To take any action, involved artists would first have to notice. If sufficiently irked, they could report their Instagram account, sic their legal team on the admin, or even file an IP lawsuit. But, long before things were blown that hilariously out of proportion, Instagram’s banhammer would come down upon the account with the force of Jupiter’s bolts.

Then the mantle would be taken up by a new account, with a smaller following, and the process would begin anew. It is comically futile to fight IP infringement in the information age. Once released, data can never be recovered.
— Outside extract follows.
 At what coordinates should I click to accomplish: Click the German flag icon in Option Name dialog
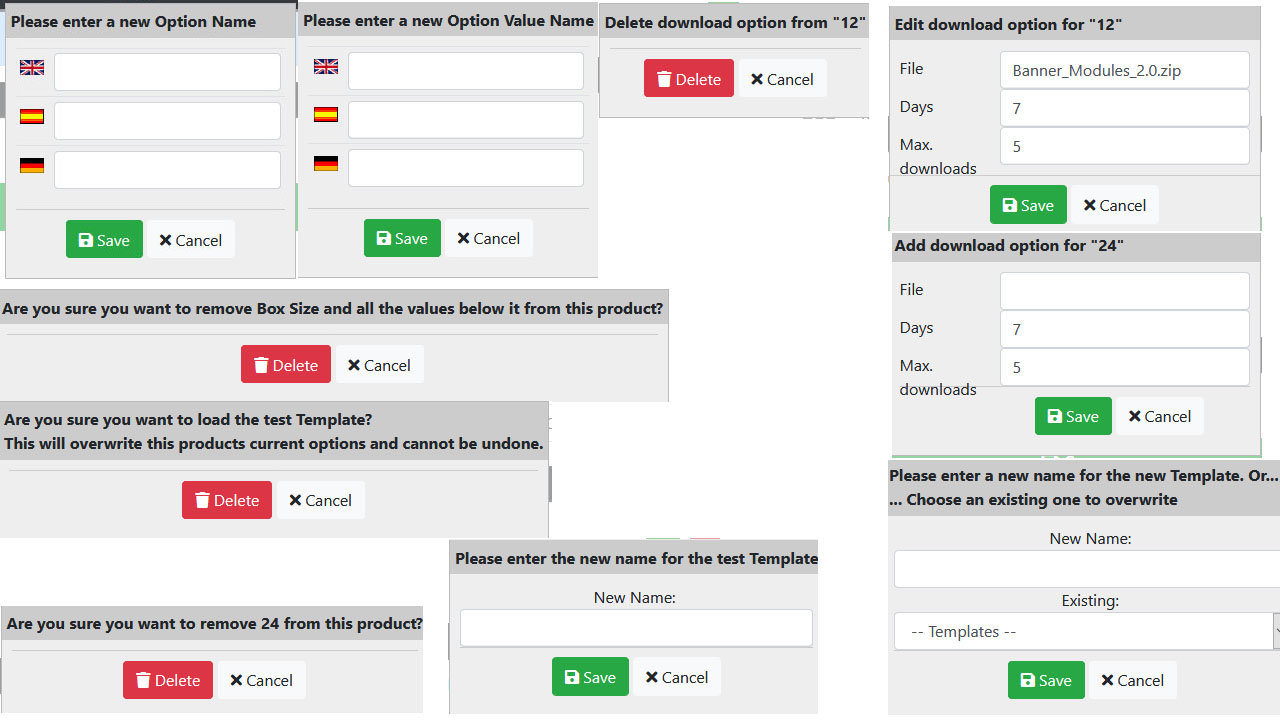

To try would be to try to re-bottle cognac poured into the Pacific Ocean, particle by particle, and hunting down the opportunist fish who gulped some down.

Though artists feign fury at this exploitation, they directly benefit from leaks, and they know it. Like Playboi Carti, all rappers with thriving leak profiles enjoy free mystification and community involvement. It proves that people care enough about their music to put themselves at legal risk to distribute it. Other than posting idle threats mainly to protect their pride, artists do nothing to protect themselves from leaks for this very reason.

The SoundCloud era peaked around 2016 and since has been slowly losing its momentum. Leaks, however, are on the rise. New people are constantly becoming aware and falling in love with the sense of power they afford. The tunnels are growing, new channels are popping up all over the place, and people are falling faster than ever before.